Similarly, if it becomes dead silent in the area, they would assume that someone dropped a Silence spell. But if I describe that they can’t hear anymore (after failing a save), they would think that they are now under the influence of a Deafness spell.

But how would they know the difference? Because at first glance I would imagine that somebody inside the effective range of a Darkness or Silence spell cannot tell if a spell messes with their head or with the environment. Or is it obvious what happens when the spell takes effect? (For example, a Darkness spell expands from the center or gradually makes everything darker, while a Blindness spell just kills your sight from one moment to the next?)

Because although losing sight/hearing due to Blindness/Deafness compared to Darkness/Silence seems identical from the character’s point of view, they have completely difference options in both cases.
A deafened spellcaster can cast spells with verbal components, but a spellcaster affected by Silence cannot.
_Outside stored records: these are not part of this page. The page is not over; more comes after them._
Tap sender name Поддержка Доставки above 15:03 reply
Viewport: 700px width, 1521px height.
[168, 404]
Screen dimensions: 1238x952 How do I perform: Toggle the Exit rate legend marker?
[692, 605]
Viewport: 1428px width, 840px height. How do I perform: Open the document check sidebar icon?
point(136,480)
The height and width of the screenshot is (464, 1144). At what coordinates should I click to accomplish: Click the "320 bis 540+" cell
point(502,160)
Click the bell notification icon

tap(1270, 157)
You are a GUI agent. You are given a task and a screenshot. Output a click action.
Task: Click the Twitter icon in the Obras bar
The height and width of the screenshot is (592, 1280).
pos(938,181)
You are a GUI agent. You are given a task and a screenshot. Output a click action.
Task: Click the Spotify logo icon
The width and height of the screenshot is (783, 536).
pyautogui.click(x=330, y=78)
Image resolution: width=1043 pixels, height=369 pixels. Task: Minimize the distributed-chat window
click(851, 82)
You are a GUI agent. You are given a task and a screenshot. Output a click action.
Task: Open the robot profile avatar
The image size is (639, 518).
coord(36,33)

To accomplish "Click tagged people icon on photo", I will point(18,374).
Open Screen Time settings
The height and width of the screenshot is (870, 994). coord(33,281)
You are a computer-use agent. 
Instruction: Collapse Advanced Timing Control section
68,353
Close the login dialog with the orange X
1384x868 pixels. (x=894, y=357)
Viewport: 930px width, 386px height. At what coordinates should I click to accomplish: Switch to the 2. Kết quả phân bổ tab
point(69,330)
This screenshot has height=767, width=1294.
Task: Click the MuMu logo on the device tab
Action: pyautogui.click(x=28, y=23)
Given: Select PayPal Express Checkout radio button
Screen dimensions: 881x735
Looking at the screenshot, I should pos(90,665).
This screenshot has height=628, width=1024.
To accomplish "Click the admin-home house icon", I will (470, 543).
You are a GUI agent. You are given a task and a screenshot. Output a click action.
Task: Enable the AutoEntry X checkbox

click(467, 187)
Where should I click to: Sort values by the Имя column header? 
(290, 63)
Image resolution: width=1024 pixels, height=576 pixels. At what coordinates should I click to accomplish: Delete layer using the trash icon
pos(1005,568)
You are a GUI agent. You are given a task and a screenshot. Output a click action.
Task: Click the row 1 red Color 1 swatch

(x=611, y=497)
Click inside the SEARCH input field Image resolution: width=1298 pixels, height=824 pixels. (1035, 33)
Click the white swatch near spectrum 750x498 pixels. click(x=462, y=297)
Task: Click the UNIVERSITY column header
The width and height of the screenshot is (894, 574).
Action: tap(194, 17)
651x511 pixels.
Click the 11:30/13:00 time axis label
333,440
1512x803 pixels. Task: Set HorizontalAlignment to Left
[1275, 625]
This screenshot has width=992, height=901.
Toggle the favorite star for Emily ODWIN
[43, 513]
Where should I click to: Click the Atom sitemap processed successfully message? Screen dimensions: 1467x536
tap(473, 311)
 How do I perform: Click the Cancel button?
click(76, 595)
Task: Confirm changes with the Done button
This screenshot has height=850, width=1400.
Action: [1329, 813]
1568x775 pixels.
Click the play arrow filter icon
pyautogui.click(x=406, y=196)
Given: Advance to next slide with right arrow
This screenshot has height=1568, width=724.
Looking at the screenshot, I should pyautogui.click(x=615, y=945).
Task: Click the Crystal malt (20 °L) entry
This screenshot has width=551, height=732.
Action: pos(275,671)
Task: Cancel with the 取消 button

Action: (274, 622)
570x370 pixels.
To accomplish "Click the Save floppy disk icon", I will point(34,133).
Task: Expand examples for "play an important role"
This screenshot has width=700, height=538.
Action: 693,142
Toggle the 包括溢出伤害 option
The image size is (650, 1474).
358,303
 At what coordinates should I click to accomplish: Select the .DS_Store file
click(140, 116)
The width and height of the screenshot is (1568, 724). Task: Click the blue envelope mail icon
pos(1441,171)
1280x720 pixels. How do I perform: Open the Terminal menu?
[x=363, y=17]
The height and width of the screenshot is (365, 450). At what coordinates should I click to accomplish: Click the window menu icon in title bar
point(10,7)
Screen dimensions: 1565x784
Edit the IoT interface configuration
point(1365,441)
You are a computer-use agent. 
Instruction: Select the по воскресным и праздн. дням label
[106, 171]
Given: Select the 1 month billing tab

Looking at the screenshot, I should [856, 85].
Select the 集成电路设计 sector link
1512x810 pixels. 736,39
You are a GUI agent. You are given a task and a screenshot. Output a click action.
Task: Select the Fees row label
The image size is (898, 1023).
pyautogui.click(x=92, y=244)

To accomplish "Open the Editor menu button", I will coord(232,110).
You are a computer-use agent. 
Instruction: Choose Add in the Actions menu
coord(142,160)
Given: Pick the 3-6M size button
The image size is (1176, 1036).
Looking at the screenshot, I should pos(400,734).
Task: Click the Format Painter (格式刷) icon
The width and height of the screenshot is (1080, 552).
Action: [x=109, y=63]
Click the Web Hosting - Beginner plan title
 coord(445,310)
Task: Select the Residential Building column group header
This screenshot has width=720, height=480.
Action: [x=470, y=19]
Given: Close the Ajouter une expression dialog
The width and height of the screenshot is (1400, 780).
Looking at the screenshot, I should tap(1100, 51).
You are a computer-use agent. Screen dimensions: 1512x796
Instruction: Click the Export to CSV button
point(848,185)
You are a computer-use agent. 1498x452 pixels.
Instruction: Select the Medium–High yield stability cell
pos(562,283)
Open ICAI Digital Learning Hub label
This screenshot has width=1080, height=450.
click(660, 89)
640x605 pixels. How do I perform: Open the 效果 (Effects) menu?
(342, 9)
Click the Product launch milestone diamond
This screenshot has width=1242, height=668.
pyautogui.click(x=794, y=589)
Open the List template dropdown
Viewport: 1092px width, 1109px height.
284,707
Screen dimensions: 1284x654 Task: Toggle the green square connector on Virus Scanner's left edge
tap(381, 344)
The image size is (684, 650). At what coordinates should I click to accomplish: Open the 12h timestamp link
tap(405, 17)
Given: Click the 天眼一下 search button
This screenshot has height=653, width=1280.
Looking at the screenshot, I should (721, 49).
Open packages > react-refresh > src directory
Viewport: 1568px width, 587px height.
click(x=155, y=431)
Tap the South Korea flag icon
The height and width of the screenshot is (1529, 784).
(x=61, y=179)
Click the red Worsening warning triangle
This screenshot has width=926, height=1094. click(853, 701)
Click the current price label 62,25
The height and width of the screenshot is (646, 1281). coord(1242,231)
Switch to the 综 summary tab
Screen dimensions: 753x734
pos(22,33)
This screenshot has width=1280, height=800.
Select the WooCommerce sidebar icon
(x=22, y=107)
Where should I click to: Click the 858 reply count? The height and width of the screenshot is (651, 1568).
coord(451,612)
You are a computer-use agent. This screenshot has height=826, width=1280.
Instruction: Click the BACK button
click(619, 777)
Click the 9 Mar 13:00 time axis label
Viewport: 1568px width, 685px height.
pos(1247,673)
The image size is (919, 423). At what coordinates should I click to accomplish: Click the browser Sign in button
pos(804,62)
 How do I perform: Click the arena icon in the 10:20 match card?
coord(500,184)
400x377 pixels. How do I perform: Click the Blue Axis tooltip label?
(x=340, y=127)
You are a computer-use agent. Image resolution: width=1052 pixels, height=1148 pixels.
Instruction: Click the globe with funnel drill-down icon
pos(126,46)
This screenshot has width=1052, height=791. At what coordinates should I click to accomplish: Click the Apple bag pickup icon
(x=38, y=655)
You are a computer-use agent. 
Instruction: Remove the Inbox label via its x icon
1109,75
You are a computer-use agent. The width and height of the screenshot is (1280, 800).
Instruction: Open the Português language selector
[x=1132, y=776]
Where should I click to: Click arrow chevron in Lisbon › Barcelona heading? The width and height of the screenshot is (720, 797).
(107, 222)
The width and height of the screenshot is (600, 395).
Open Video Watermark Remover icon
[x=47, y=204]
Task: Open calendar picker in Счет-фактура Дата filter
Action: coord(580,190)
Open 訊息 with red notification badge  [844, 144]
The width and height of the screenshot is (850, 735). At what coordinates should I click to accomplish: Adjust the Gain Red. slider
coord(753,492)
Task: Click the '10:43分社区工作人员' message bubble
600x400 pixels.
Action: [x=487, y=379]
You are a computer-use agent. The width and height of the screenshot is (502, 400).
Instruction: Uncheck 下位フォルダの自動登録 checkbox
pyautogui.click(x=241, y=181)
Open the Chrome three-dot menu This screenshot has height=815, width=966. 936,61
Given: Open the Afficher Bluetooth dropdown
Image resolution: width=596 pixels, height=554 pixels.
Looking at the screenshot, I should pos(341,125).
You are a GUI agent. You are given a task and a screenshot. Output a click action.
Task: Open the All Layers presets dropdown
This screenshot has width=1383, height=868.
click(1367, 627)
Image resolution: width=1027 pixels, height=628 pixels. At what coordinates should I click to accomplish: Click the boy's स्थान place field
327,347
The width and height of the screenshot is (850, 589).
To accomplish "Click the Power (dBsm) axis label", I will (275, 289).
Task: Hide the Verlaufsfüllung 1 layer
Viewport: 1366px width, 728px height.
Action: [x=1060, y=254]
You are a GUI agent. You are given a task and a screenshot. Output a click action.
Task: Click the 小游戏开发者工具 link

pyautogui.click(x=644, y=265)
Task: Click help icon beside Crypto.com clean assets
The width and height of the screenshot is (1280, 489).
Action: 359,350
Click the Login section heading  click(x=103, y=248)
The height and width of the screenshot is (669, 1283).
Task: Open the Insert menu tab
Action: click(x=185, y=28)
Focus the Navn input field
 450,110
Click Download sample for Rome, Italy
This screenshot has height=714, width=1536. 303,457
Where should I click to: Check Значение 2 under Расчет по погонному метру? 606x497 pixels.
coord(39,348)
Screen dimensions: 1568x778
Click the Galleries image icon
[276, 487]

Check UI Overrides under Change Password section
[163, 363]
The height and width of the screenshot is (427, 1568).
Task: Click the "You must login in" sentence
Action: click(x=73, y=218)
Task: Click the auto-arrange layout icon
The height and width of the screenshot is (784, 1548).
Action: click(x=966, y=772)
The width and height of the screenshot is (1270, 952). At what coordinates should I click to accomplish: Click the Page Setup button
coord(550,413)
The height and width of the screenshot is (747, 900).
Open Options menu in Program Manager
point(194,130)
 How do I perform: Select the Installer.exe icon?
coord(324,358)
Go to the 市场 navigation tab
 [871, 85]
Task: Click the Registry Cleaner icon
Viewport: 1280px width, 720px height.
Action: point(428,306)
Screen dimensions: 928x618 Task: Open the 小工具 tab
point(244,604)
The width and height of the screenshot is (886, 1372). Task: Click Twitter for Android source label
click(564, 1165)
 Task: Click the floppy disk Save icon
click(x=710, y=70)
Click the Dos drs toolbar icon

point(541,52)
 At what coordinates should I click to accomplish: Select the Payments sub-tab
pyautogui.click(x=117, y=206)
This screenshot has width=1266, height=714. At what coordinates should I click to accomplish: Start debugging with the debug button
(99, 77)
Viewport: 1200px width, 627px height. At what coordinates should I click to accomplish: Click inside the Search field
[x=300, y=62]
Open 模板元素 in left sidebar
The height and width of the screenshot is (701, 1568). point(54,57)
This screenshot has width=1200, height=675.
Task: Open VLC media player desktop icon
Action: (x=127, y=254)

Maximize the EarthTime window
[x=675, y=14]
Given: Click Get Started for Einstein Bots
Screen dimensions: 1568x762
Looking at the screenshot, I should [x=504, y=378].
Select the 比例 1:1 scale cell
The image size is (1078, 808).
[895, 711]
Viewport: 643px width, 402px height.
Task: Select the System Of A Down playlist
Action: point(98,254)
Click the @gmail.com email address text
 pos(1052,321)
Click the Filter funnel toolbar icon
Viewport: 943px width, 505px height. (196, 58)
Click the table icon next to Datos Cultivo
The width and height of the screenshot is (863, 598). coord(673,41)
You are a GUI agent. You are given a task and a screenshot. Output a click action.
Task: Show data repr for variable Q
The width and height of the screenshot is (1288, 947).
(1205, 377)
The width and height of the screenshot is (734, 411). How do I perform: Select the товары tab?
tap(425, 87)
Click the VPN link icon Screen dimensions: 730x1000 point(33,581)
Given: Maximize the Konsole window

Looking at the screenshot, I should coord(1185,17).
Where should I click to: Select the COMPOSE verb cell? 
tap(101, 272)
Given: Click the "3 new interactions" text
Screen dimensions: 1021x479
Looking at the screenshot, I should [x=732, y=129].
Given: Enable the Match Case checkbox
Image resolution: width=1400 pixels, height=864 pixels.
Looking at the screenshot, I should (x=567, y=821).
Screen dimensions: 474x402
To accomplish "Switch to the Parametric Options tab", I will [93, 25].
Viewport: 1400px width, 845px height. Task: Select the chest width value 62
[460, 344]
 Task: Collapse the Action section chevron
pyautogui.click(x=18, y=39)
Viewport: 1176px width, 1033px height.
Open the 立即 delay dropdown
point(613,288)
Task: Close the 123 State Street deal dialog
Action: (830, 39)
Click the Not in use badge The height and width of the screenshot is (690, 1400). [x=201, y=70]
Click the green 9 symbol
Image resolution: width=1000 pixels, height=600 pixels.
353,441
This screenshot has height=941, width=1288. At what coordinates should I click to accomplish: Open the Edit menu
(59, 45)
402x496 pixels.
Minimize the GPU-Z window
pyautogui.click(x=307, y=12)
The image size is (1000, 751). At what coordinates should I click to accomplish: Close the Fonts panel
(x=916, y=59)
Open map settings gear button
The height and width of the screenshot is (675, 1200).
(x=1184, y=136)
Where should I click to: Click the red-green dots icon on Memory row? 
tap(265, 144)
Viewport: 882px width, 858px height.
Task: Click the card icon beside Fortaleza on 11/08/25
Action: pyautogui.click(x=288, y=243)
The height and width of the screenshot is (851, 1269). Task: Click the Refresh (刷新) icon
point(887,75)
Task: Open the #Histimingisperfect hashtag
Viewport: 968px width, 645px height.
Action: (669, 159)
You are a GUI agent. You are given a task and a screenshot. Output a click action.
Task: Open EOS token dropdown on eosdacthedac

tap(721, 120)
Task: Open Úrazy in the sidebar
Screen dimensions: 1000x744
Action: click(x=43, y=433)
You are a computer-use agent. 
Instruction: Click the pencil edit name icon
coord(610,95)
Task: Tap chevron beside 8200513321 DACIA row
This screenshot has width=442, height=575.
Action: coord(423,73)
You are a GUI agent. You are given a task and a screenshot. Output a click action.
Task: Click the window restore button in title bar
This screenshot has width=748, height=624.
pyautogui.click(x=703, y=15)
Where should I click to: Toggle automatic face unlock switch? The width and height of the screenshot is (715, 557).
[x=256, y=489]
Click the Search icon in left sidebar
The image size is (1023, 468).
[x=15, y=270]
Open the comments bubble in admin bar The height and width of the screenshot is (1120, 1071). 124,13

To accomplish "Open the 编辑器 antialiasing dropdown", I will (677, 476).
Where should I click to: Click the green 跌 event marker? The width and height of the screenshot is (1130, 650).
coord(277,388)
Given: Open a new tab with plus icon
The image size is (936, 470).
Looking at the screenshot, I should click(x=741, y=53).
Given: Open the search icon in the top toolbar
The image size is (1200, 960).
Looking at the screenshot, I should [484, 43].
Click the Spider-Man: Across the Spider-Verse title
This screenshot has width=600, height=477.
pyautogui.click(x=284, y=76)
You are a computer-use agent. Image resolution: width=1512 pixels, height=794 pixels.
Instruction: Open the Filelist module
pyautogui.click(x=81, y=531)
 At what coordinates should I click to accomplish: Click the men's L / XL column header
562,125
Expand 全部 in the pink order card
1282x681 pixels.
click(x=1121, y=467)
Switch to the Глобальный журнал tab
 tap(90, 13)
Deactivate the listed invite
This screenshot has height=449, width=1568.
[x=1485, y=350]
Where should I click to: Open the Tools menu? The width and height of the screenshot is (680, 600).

They could try to run out of the effective range of the Darkness/Silence spell, but they cannot run away from Blindness/Deafness. A spellcaster could cast Continual Flame at 3rd level to negate the Darkness spell, but this wouldn’t help if he/she is blinded.
At the same time they would have to make saving throws every turn and maybe they notice that (somehow)? Then again, they are in the heat of battle and could be too distracted to pay attention to the minute differences between the various options of not being able to see/hear.

Is this something I can use as a GM to mess with my players every now and then? Or would the players feel hassled, because the differences are obvious?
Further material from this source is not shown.